Thanks...I was happy, considering it was my first 3D shoot since the Nationals last year. I've had a tough 1 st half this year...next year I'll be back in the swing of things...my son should also be shooting.

serge


----------



## rossetti (Apr 29, 2005)

yes it was great as always, lots off shooters ,cant wait for next year .hope we will have moosekabobs next year ,loooooool.


----------



## Punctualdeer (Dec 19, 2009)

They had 594 inscriptions. I think nobody can beat that in Canada.
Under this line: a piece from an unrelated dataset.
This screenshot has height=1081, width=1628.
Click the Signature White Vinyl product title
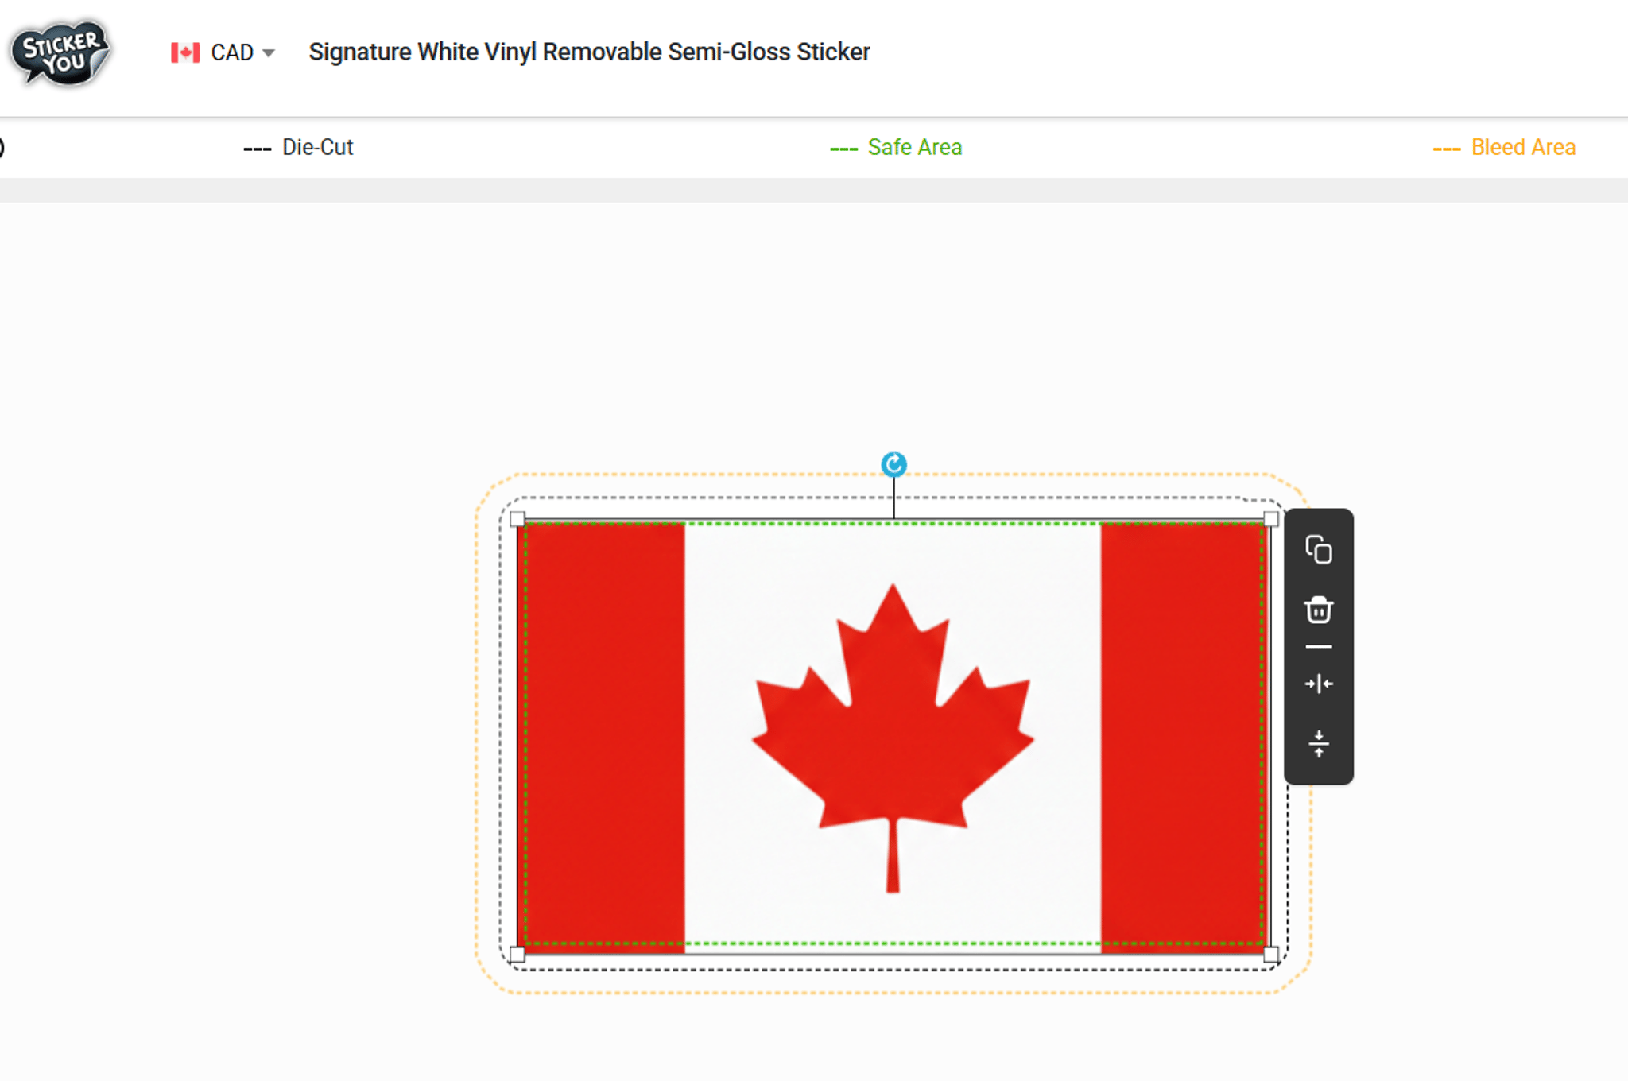click(x=589, y=52)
It was a great tournement as allway.


----------



## rossetti (Apr 29, 2005)

scores are up on the pro 3d site.


----------



## CLASSICHUNTER (May 20, 2005)

*attn tony*

tony can you give us a direct link to scores as site only in francais and I can`t find them on their site...way to busy for me to unravel thanks in advance...


----------



## rossetti (Apr 29, 2005)

go to pro 3d then to telechargement they hoyt result


----------



## jeronimo (Mar 4, 2005)

i think this will work for you Ted :wink:

http://www.pro3d.ca/data/downloads/resultats_defi_hoyt_2010.xls


----------



## CLASSICHUNTER (May 20, 2005)

*where*

I don`t see any trad listings or kids are they missing..??


----------



## jeronimo (Mar 4, 2005)

CLASSICHUNTER said:


> I don`t see any trad listings or kids are they missing..??


there are numbered tabs on the bottom of the page for the different classes. once you have clicked a tab there is a description for that class. trad is 23-24 i think , kids cadet 21-22 . even numbers=ladies odd=men. hope this helps


----------



## CLASSICHUNTER (May 20, 2005)

*ok*

thanks found them


----------